> What the task requires
Can you rewrite the entries below so that "computer-use agent" becomes "desktop automation agent" everywhere and nothing else changes?

> Records to use
■ ■ ■ ■ ■

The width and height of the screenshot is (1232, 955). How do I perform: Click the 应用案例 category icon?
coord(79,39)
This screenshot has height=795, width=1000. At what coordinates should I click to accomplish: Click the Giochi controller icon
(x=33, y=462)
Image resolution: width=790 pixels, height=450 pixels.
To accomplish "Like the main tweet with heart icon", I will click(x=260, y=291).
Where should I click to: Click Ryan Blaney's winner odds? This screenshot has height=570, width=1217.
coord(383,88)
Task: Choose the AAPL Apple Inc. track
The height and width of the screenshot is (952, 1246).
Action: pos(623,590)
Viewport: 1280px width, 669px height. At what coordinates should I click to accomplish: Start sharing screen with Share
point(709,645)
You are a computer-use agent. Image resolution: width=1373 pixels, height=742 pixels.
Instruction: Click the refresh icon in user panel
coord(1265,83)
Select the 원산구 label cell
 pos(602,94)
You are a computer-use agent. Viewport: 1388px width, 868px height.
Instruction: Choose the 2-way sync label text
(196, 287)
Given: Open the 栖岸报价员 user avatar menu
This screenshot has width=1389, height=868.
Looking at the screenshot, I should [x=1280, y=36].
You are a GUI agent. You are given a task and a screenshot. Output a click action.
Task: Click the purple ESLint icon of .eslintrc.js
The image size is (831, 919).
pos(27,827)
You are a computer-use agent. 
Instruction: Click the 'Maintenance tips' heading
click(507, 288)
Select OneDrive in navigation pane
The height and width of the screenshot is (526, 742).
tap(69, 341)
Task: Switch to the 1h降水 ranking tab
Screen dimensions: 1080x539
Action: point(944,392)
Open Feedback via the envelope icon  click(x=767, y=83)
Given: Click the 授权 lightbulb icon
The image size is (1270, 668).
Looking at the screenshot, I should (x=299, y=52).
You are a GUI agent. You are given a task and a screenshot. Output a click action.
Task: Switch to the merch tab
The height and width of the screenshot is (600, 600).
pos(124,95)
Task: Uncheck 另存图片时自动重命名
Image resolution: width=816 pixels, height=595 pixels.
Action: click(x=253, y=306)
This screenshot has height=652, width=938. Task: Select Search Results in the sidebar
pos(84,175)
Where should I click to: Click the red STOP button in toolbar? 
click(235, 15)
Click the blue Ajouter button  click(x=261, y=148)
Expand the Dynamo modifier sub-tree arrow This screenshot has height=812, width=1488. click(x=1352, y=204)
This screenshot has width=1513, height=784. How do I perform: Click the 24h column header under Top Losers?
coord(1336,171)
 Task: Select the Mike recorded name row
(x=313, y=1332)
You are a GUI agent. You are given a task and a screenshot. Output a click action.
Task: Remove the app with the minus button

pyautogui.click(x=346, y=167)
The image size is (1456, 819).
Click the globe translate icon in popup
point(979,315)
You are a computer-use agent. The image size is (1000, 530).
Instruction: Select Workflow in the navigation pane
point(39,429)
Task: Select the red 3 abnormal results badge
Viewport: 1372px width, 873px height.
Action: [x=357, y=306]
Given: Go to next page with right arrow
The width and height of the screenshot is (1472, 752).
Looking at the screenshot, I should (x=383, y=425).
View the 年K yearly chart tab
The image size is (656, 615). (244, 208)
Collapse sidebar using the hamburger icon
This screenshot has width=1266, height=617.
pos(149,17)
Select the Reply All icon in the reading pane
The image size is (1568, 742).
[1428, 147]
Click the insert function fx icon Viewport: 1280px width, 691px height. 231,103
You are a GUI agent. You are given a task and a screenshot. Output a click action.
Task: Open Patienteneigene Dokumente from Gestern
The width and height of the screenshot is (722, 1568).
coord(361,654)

■ ■ ■ ■ ■

> Response
The width and height of the screenshot is (1232, 955). How do I perform: Click the 应用案例 category icon?
coord(79,39)
This screenshot has height=795, width=1000. At what coordinates should I click to accomplish: Click the Giochi controller icon
(x=33, y=462)
Image resolution: width=790 pixels, height=450 pixels.
To accomplish "Like the main tweet with heart icon", I will click(x=260, y=291).
Where should I click to: Click Ryan Blaney's winner odds? This screenshot has height=570, width=1217.
coord(383,88)
Task: Choose the AAPL Apple Inc. track
The height and width of the screenshot is (952, 1246).
Action: pos(623,590)
Viewport: 1280px width, 669px height. At what coordinates should I click to accomplish: Start sharing screen with Share
point(709,645)
You are a desktop automation agent. Image resolution: width=1373 pixels, height=742 pixels.
Instruction: Click the refresh icon in user panel
coord(1265,83)
Select the 원산구 label cell
 pos(602,94)
You are a desktop automation agent. Viewport: 1388px width, 868px height.
Instruction: Choose the 2-way sync label text
(196, 287)
Given: Open the 栖岸报价员 user avatar menu
This screenshot has width=1389, height=868.
Looking at the screenshot, I should [x=1280, y=36].
You are a GUI agent. You are given a task and a screenshot. Output a click action.
Task: Click the purple ESLint icon of .eslintrc.js
The image size is (831, 919).
pos(27,827)
You are a desktop automation agent. 
Instruction: Click the 'Maintenance tips' heading
click(507, 288)
Select OneDrive in navigation pane
The height and width of the screenshot is (526, 742).
tap(69, 341)
Task: Switch to the 1h降水 ranking tab
Screen dimensions: 1080x539
Action: point(944,392)
Open Feedback via the envelope icon  click(x=767, y=83)
Given: Click the 授权 lightbulb icon
The image size is (1270, 668).
Looking at the screenshot, I should (x=299, y=52).
You are a GUI agent. You are given a task and a screenshot. Output a click action.
Task: Switch to the merch tab
The height and width of the screenshot is (600, 600).
pos(124,95)
Task: Uncheck 另存图片时自动重命名
Image resolution: width=816 pixels, height=595 pixels.
Action: click(x=253, y=306)
This screenshot has height=652, width=938. Task: Select Search Results in the sidebar
pos(84,175)
Where should I click to: Click the red STOP button in toolbar? 
click(235, 15)
Click the blue Ajouter button  click(x=261, y=148)
Expand the Dynamo modifier sub-tree arrow This screenshot has height=812, width=1488. click(x=1352, y=204)
This screenshot has width=1513, height=784. How do I perform: Click the 24h column header under Top Losers?
coord(1336,171)
 Task: Select the Mike recorded name row
(x=313, y=1332)
You are a GUI agent. You are given a task and a screenshot. Output a click action.
Task: Remove the app with the minus button

pyautogui.click(x=346, y=167)
The image size is (1456, 819).
Click the globe translate icon in popup
point(979,315)
You are a desktop automation agent. The image size is (1000, 530).
Instruction: Select Workflow in the navigation pane
point(39,429)
Task: Select the red 3 abnormal results badge
Viewport: 1372px width, 873px height.
Action: [x=357, y=306]
Given: Go to next page with right arrow
The width and height of the screenshot is (1472, 752).
Looking at the screenshot, I should (x=383, y=425).
View the 年K yearly chart tab
The image size is (656, 615). (244, 208)
Collapse sidebar using the hamburger icon
This screenshot has width=1266, height=617.
pos(149,17)
Select the Reply All icon in the reading pane
The image size is (1568, 742).
[1428, 147]
Click the insert function fx icon Viewport: 1280px width, 691px height. 231,103
You are a GUI agent. You are given a task and a screenshot. Output a click action.
Task: Open Patienteneigene Dokumente from Gestern
The width and height of the screenshot is (722, 1568).
coord(361,654)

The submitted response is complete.